I'm in my second semester of culinary school at JCCC. I can assure you that every graduate of the program gets tons of exposure to the mother and secondary sauces. We spend the first two labs of each semester making stock, and then the non-perishable sauces that we then later use throughout the semester.

I'm lazy and when I cook at home I usually just use store bought stock. Beef prices are definitely nuts. My family owns a cattle farm north of Topeka. I do have a grinder attachment for my kitchen aid, so I usually grind all my own hambuger and sausage.
 
I made 70 gallons of veal stock and 70 gallons of chicken stock a week. The Veal stock takes 48 hours start to finish. The chicken stock 28. From there I made demi, a chardonay chicken demi, au poivre and a cabernet veal jus. Each of those sauces take a good 8 hours by themselves to yield around 4 gallons. I have to make those at least once a week, sometimes more depending on demand of banquets, brunches and regular lunch and dinner service.

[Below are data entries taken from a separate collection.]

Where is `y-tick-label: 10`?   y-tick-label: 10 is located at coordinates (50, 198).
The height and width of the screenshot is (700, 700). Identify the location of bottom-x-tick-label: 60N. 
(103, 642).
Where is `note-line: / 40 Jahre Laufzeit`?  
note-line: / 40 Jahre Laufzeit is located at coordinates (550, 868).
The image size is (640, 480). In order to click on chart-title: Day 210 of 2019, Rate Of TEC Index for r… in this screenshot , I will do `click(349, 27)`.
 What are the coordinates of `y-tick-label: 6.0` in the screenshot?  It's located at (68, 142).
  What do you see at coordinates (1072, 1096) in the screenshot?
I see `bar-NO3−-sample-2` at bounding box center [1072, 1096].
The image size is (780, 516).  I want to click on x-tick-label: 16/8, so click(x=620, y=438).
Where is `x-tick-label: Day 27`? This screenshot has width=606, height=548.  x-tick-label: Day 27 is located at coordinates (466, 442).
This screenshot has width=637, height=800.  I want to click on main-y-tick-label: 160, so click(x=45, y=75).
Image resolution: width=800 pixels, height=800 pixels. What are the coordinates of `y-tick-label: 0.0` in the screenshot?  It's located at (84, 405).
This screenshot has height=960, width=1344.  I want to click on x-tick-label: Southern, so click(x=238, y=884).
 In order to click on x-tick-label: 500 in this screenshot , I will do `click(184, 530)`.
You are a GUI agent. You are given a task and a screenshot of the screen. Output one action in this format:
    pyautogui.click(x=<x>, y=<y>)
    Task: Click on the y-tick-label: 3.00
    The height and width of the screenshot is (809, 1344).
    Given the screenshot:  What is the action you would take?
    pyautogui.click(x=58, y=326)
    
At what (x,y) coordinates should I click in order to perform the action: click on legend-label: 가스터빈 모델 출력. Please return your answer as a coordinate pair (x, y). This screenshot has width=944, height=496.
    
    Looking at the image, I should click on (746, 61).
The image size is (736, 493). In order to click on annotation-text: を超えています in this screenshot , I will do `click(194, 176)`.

Doing sauces and stocks at home isn't bad but the bones and trim isn't as readily available. Last menu I had a chicken consomme on the menu. I was making 20 gallons of consomme a week. If the stock was cloudy my consomme would be serviceable but not perfect.

As to nuances of mother sauces, Bechamel comes to mind. The Onion Piquet is usually overlooked when steeping the milk. The clove, bay leave and light onion give such a subtle touch to the sauce. And while sausage pan gravy is a bastardized bechamel it is too thick by most to be considered a sauce and is just a gravy. The principles are the same the same but my bechamel is thickened just enough to nappe or coat the spoon. It can roll around on an empty plate.

Veal stock has a lot of varying methods on getting the most flavor and color out of the bones. All involve roasting the bones in some form. Some roast the mire poix with tomato paste for the pintsage others caramelize the dickens out of all of it in a cast iron pan. Some will want to use remoulage from the past batch of stock, others use the remoulage for soups... Others want the stock at a simmer with the initial fat skimmed off before the fond is removed from the roasting pans then not adding the pintsage until the next round of fat is removed. It all yields stock but the colors vary widely and flavor will to.

Grandma never worried about a lot of that!l Great food was made none the less, I just try to make grandma's food even better!
 
Chef John, fabulous post. Great information. I get the point about sausage gravy being much too thick at times. My old mum calls it wallpaper paste. I much prefer it to have a bit of flow. BTW what really is the difference between sauce and gravy?
 
One sounds fancier...

Technical definition is if you start with pan jus or stock but nomenclature got thrown out the door decades ago on a lot of culinary terms and the cooking shows aren't helping either. Same with restaurants calling any mayonnaise based sauce an aoli without roasted garlic in it. Trying to sell things with word usage.